═════ RECORDS PROVIDED

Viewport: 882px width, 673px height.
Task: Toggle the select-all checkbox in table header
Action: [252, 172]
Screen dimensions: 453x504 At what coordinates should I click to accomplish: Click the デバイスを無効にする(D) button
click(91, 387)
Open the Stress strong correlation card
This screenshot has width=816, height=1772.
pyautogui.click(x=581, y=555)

══════════
═════ RECORDS PROVIDED

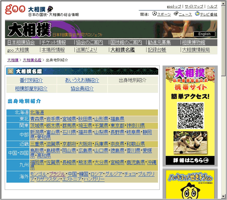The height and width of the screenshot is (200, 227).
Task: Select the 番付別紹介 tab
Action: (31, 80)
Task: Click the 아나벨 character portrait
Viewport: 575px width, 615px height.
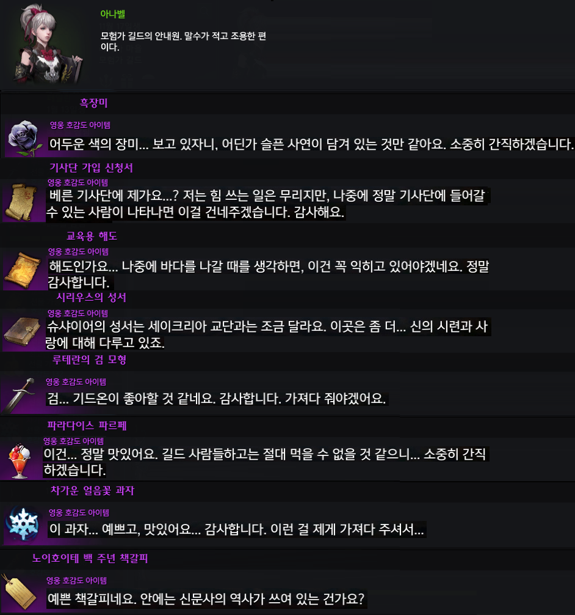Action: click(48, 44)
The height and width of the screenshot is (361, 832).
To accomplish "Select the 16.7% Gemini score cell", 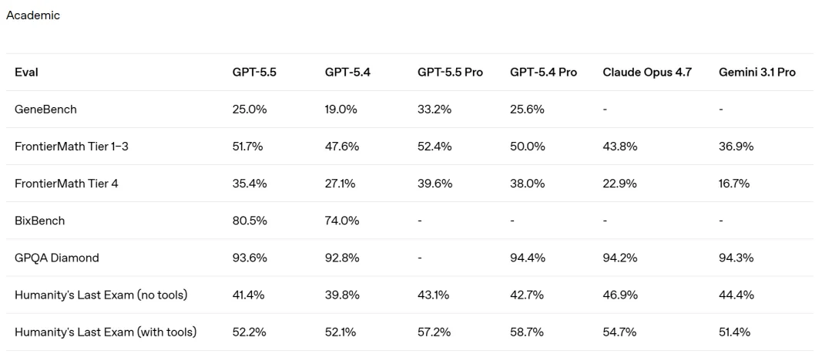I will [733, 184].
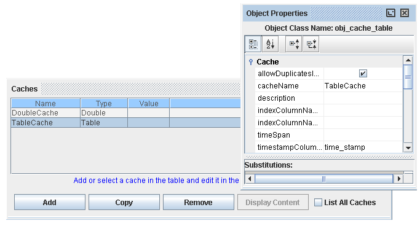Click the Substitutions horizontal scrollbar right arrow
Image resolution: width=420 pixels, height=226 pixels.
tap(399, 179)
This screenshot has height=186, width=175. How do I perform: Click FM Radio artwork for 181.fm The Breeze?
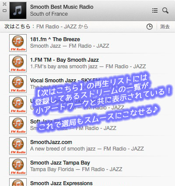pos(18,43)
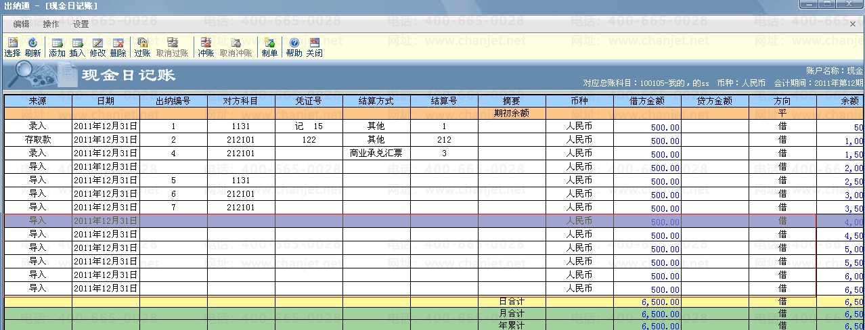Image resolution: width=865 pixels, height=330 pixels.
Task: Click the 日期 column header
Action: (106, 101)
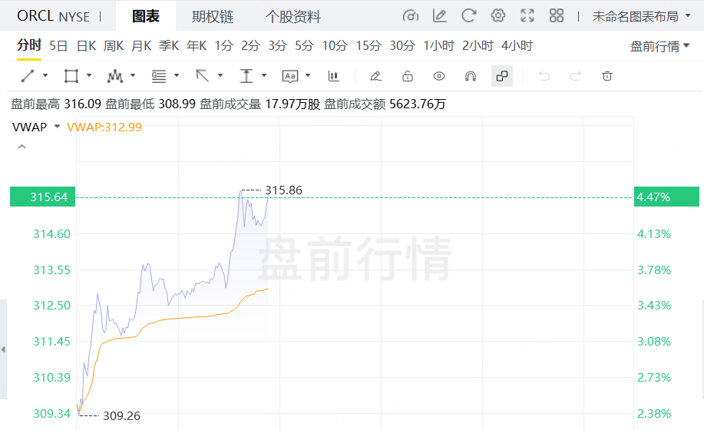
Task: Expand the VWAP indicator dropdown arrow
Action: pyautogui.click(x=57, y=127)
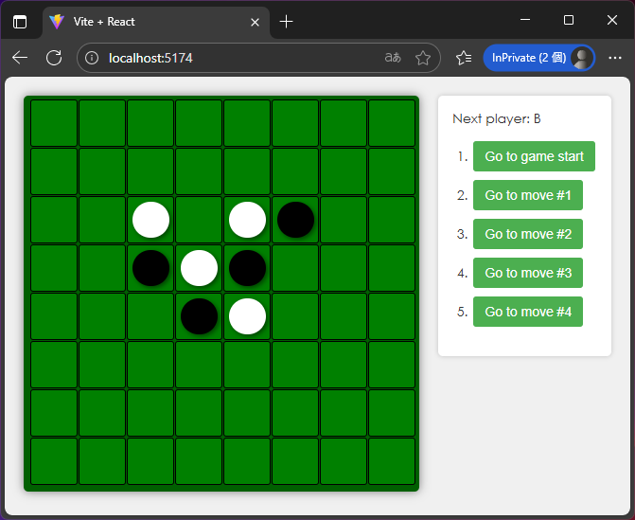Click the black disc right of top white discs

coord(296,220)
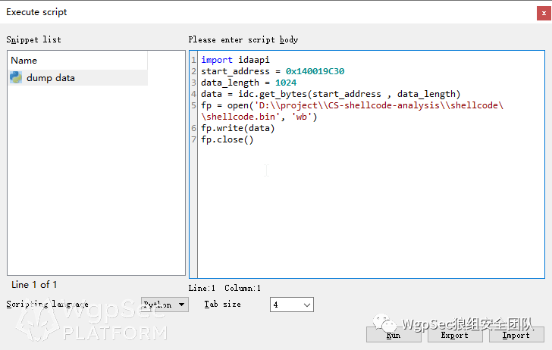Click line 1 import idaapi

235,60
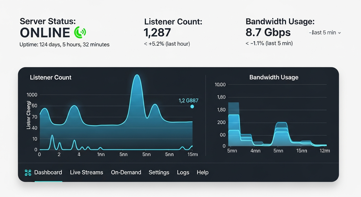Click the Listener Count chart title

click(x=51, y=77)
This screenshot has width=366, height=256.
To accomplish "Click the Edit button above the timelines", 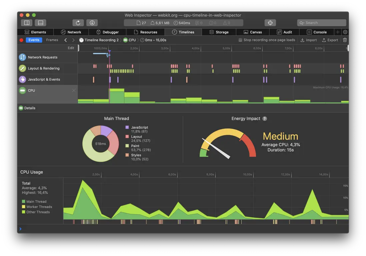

══════════
═════ RECORDS PROVIDED

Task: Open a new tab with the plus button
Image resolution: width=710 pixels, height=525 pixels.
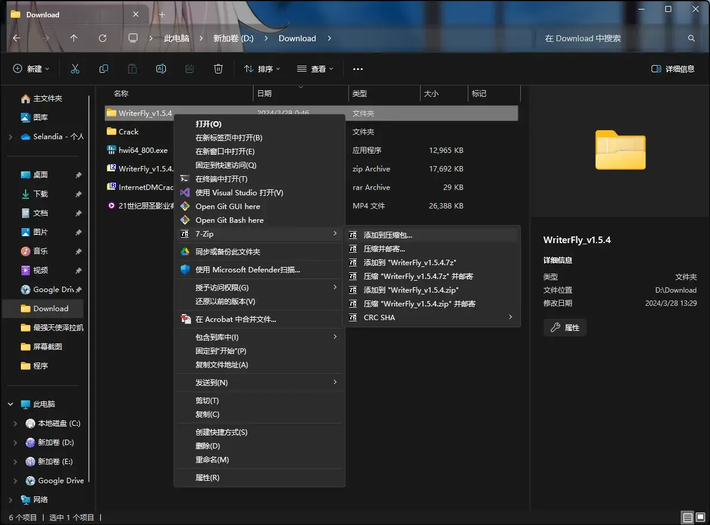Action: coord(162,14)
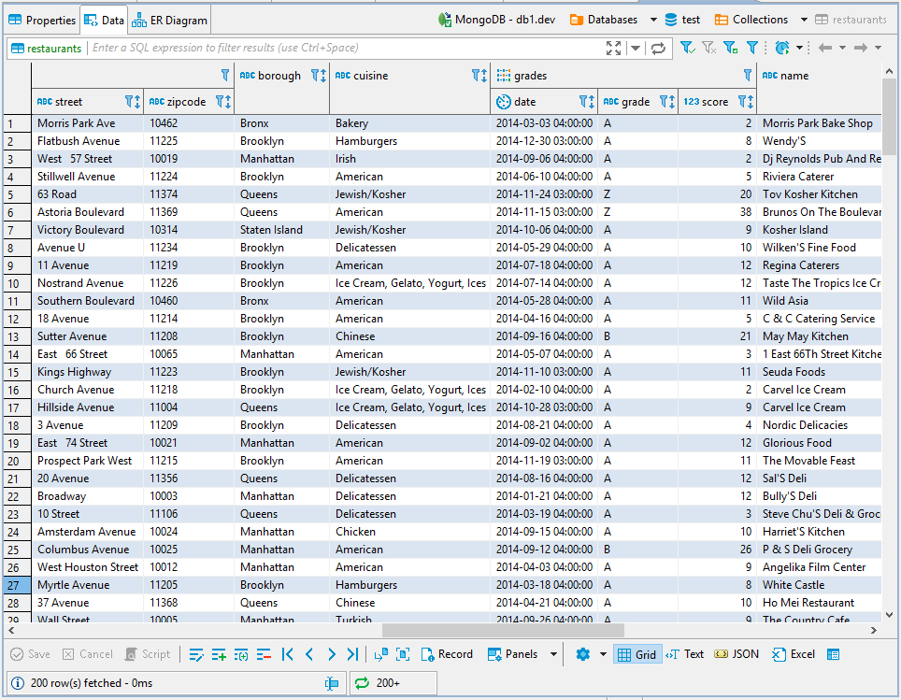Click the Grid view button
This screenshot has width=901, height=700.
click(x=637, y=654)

══════════

▸ WHAT YOU SHOULD DO
I would like the exact lines from the data above, starting with the one that holds "This screenshot has height=186, width=175." and going on through the one that holds "the Edit button", without the pictures.

▸ FINISHED EXERCISE
This screenshot has height=186, width=175. How do I perform: Click FM Radio artwork for 181.fm The Breeze?
pos(18,43)
Image resolution: width=865 pixels, height=330 pixels.
Task: Click the 日期 column header
Action: (106, 101)
Task: Expand the VWAP indicator dropdown arrow
Action: pyautogui.click(x=57, y=127)
Click the black disc right of top white discs

coord(296,220)
Click line 1 import idaapi

235,60
Click the Listener Count chart title

click(x=51, y=77)
This screenshot has width=366, height=256.
To accomplish "Click the Edit button above the timelines", 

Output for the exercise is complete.